Who is an Expert? What makes them an expert?
I don’t pretend to be a cognitive scientist, nor have I done much research on the topic – but it is a fascinating field. And there is a *lot* of literature, books, theses, and studies on the topic to choose from all the way back to Plato and perhaps before. This blog entry is based upon what I’ve read plus personal opinions and thoughts. The question “What is an Expert” was planted in my brain by the good folks at ProjectManagement.com who have asked me (and others) to participate in “Ask the Experts.”
Please let me know if you disagree or feel I need to add something!
An expert is generally considered to be a person with extensive knowledge or ability based on a combination of personal research, experience and occupation and in a discipline. In our case, Project Management and related topics.
I found a scale by which experts can be judged within a specific field (Germain's scale 2006) that gives some interesting hints…
- Specific education, training, and knowledge
- Required qualifications
- Ability to assess importance in work-related situations
- Capability to improve themselves
- Self-assurance and confidence in their knowledge
More down to earth definitions exist. Mark Twain defined an expert as "an ordinary fellow from another town." Will Rogers described an expert as "A man fifty miles from home with a briefcase."
Application to Project Management
I’d going to tailor this write-up for Project Management as well as drift away from academic studies and simply express my own views.
Has experience: There is clearly a level of experience required to be an PM expert. My guess is that 10+ years as a full-time PM are required. This experience can be either specific to a field or it could be spread across many different fields that have projects. I don’t think that makes much difference.
Survived failures: I also believe that an expert has had a lot of failures, and made a lot of mistakes; big and small. I don’t mean to say that an expert always fails, or only fails, but that their projects stumble and recover or may even fail outright. That’s the hard learning that occurs during the years of experience in number 1 above.

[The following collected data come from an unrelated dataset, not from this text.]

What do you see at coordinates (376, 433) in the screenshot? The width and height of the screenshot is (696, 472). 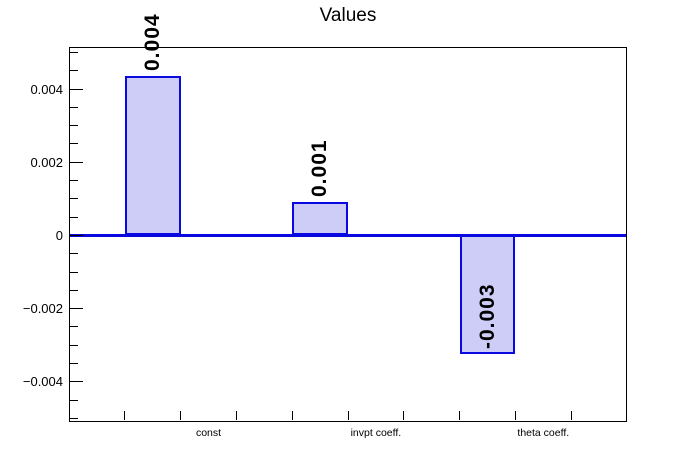 I see `x-category-label: invpt coeff.` at bounding box center [376, 433].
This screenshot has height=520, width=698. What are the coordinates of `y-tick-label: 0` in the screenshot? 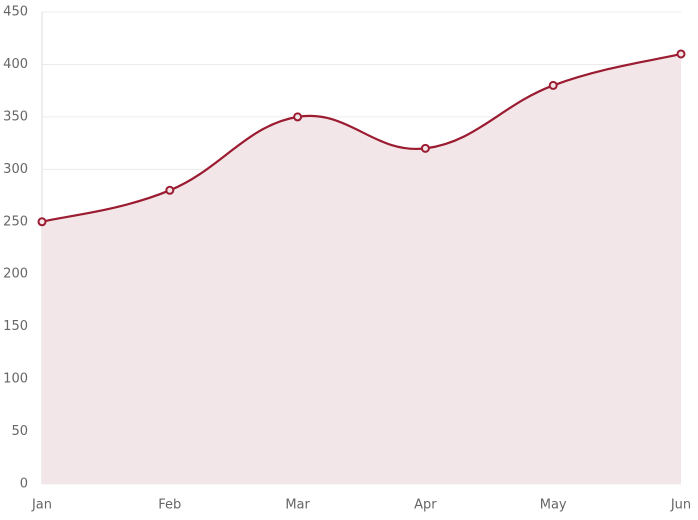 It's located at (24, 484).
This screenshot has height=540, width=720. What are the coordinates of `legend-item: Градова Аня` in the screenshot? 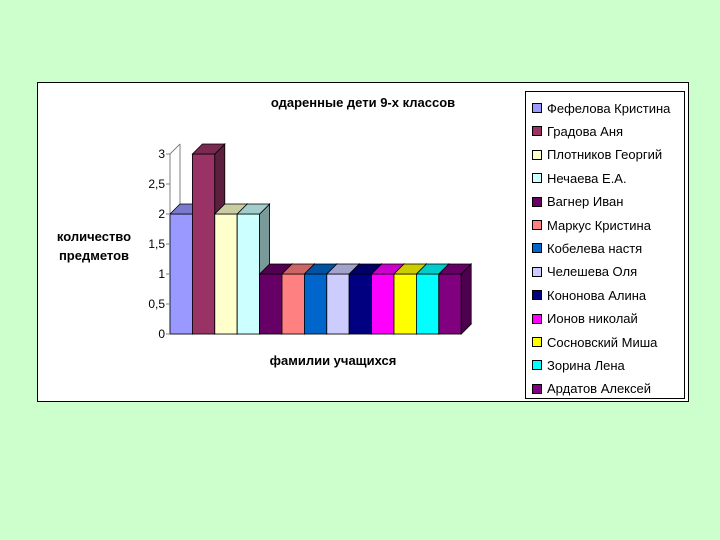 It's located at (578, 131).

Perhaps if a project manager had never had a failure, they could not be an expert…
Is observational: A PM is always observing what works, what doesn’t what almost worked and is thinking about what to do next time. So, combined with item 2, It’s not just about recovering from mistakes, it’s about recovering the project in the smartest, best way and learning what *not* to do next time and how to avoid getting into that mess again. They also observe small details in the project’s operation that don’t appear to be important. These are all signs that can be read and parsed out to see how things are going and what the general health of the project is.
Highly Confident: An expert PM has confidence in what they say and do. Of course, this combined with number 2 makes for a wild ride. We’re letting loose people that, with confidence – make mistakes and then recover, which leads me to point number 5.
Story Teller: I’d like to substitute the often-quoted top-job of a PM is communication with the most important skill a PM has is 'Story Telling'. I’m not talking about making up stories, I mean explaining what has happened, or what is expected to happen in an easy-to-follow cogent fashion. *They don’t lose the listener*. How story telling is learned is something I’m still struggling with. I have a few ideas, but of course practice helps!
Strong Sense of Mission: The expert Project Manager carries within them a “sense of mission” in other words, a sense of the value of the project. It’s the answer to “Why are we doing this anyway? Every action, decision and communication is made with the internalized, overriding strong sense of mission of the project. It’s expressed in meetings, to people working on the project, to stakeholders – everyone and, the PM believes it… strongly.
Feels the Flow of the Project: Once all the above are in-place, confident, has failed (and recovered) many times can tell the story of the failure, and can sense the smallest details of a project and how they inter-relate, they’ve arrived. I’d declare them to be an expert.
OH! They’d have to have at least one PMI certification as well!